Regex comparison in Oracle between 2 varchar columns (from different tables)

I am trying to find a way to capture relevant errors from oracle alertlog. I have one table (ORA_BLACKLIST) with column values as below (these are the values which I want to ignore from
V$DIAG_ALERT_EXT)
Below are sample data in ORA_BLACKLIST table. This table can grow based on additional error to ignore from alertlog.
ORA-07445%[kkqctdrvJPPD
ORA-07445%[kxsPurgeCursor
ORA-01013%
ORA-27037%
ORA-01110
ORA-2154
V$DIAG_ALERT_EXT contains a MESSAGE_TEXT column which contains sample text like below.
ORA-01013: user requested cancel of current operation
ORA-07445: exception encountered: core dump [kxtogboh()+22] [SIGSEGV] [ADDR:0x87] [PC:0x12292A56]
ORA-07445: exception encountered: core dump [java_util_HashMap__get()] [SIGSEGV]
ORA-00600: internal error code arguments: [qercoRopRowsets:anumrows]
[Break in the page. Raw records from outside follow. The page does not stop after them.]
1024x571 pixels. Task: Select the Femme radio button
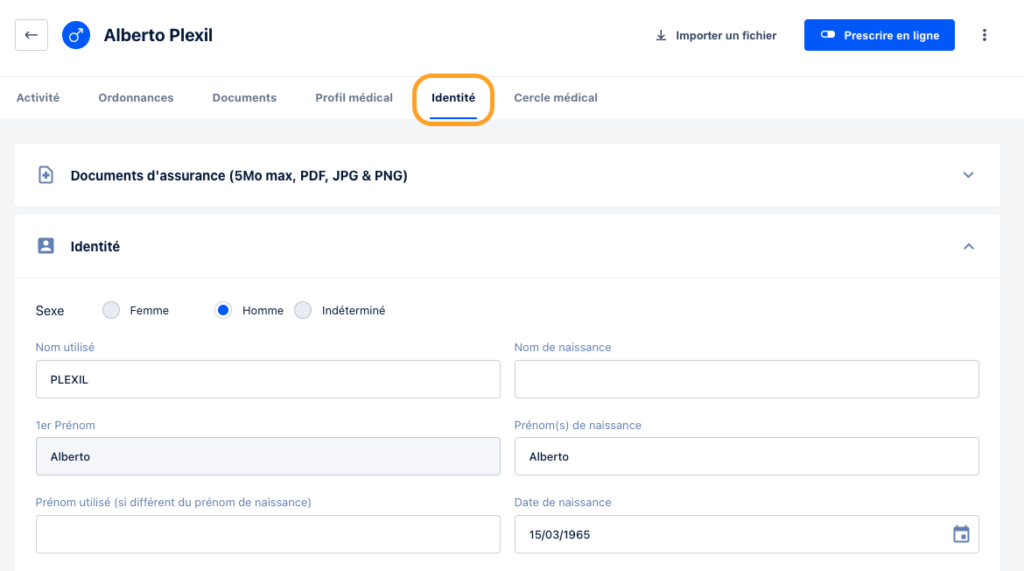pos(111,310)
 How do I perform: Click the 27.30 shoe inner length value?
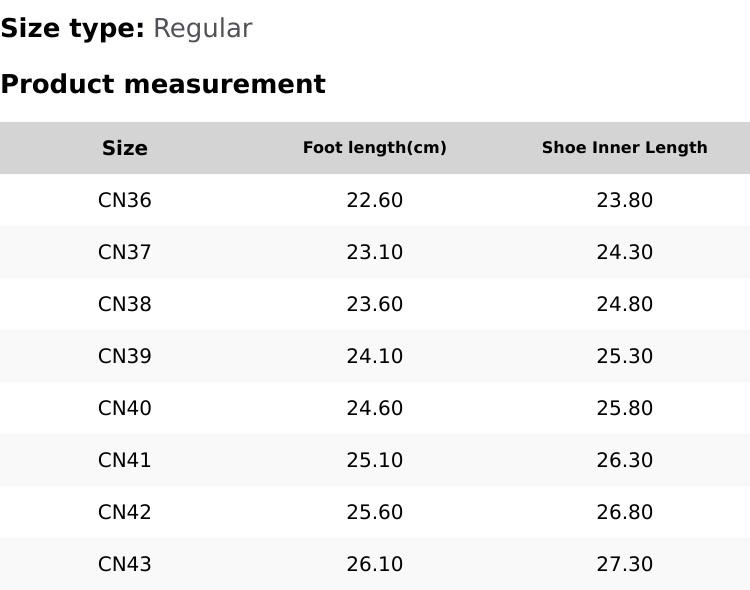pyautogui.click(x=625, y=564)

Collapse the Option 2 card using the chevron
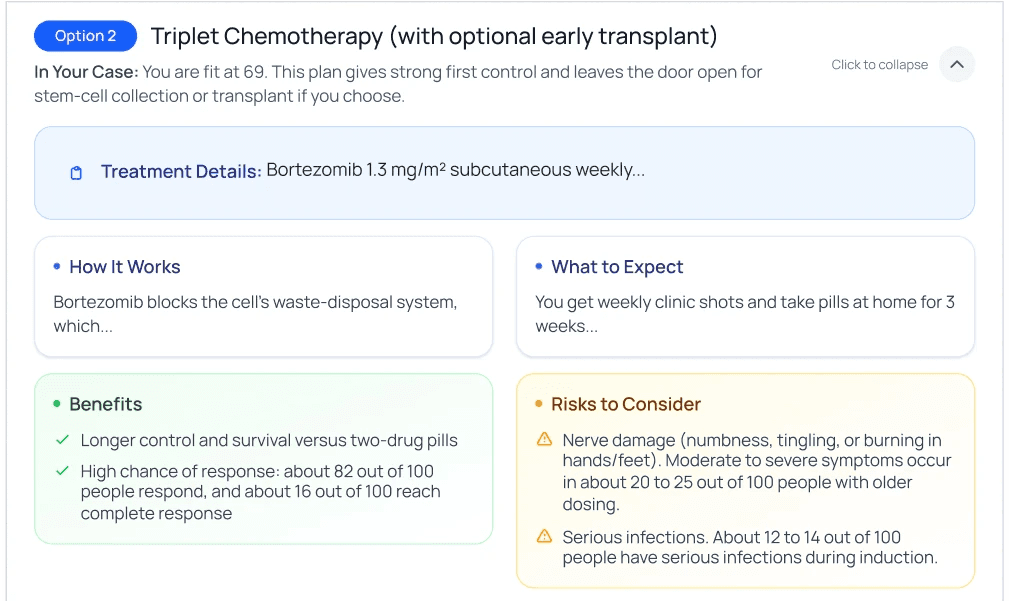click(957, 65)
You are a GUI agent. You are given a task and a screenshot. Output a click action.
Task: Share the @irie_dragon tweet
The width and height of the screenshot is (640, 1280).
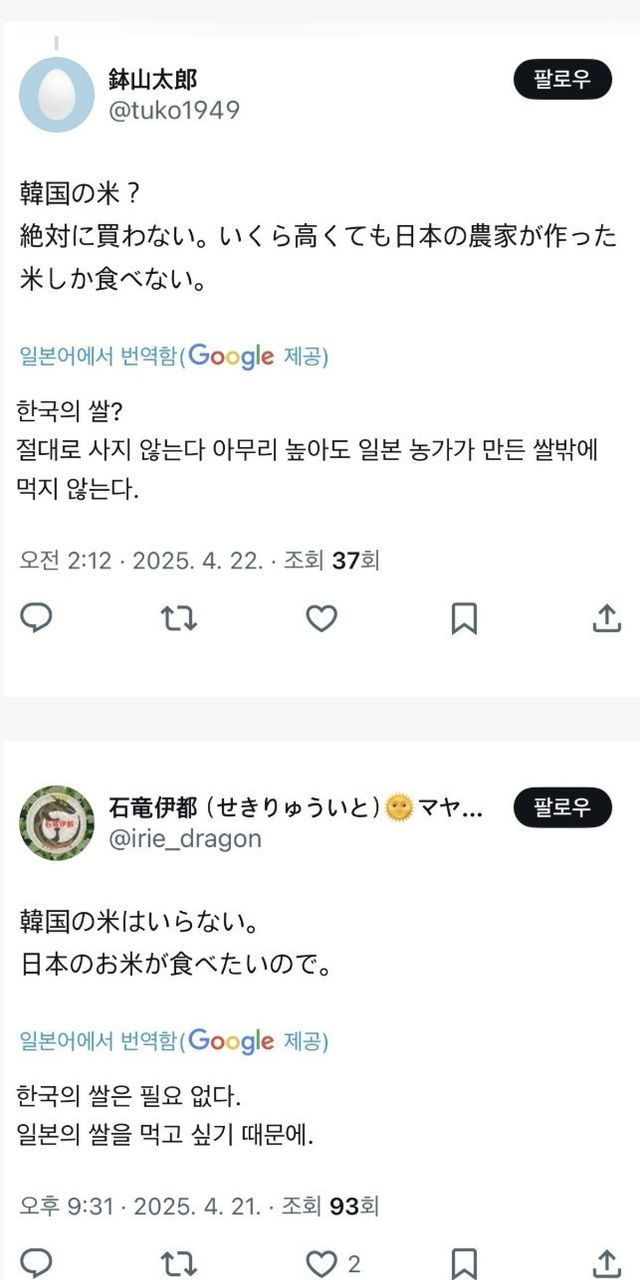click(606, 1262)
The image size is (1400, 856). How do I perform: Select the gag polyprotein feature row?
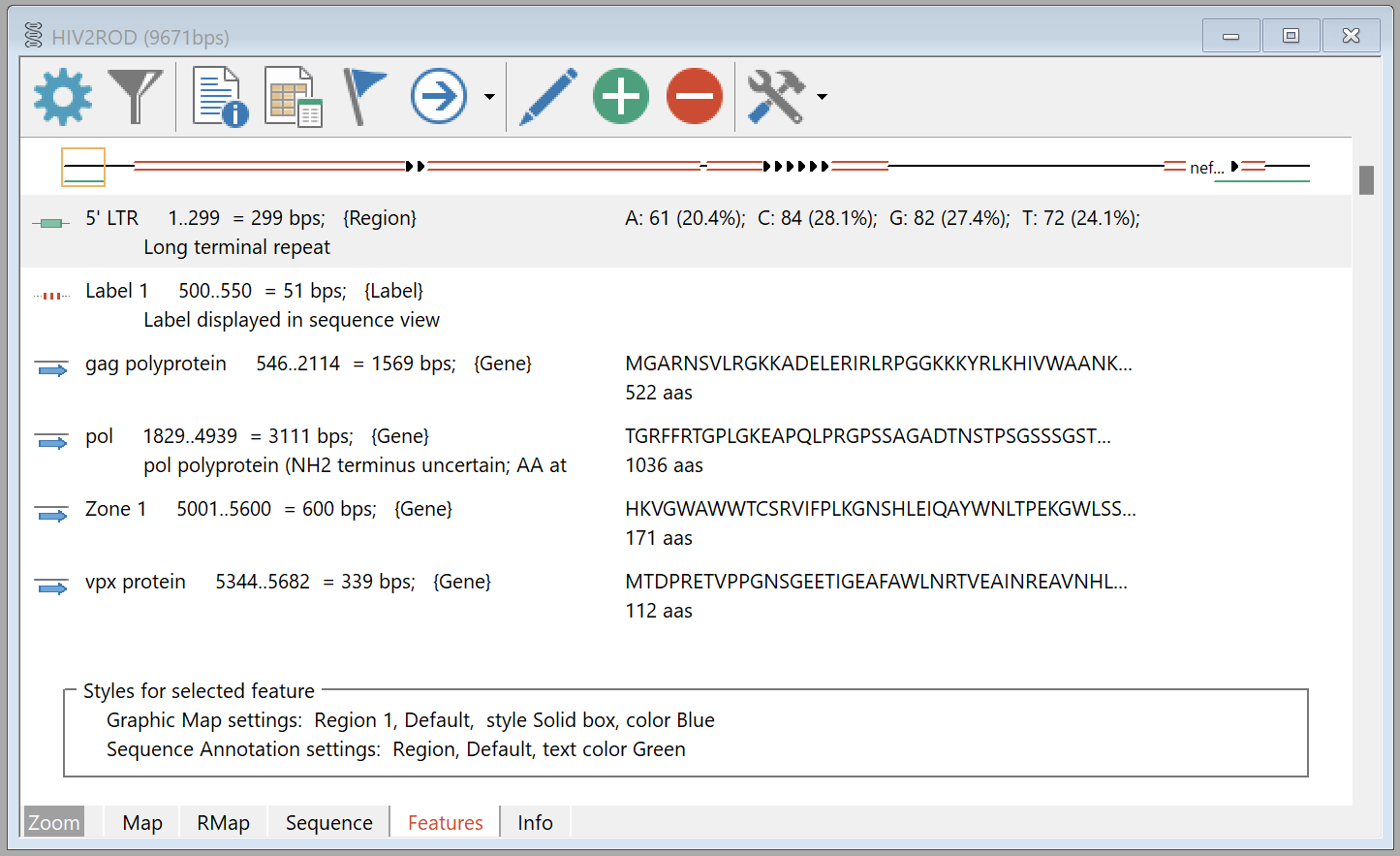[155, 364]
I want to write a query something like below to ignore the black listed errors and only capture relevant info like below.
select
dae.instance_id,
dae.container_name,
err_count,
dae.message_level
from
ORA_BLACKLIST ob,
V$DIAG_ALERT_EXT dae
where
group by .....;
Can someone suggest a way or sample code to achieve it?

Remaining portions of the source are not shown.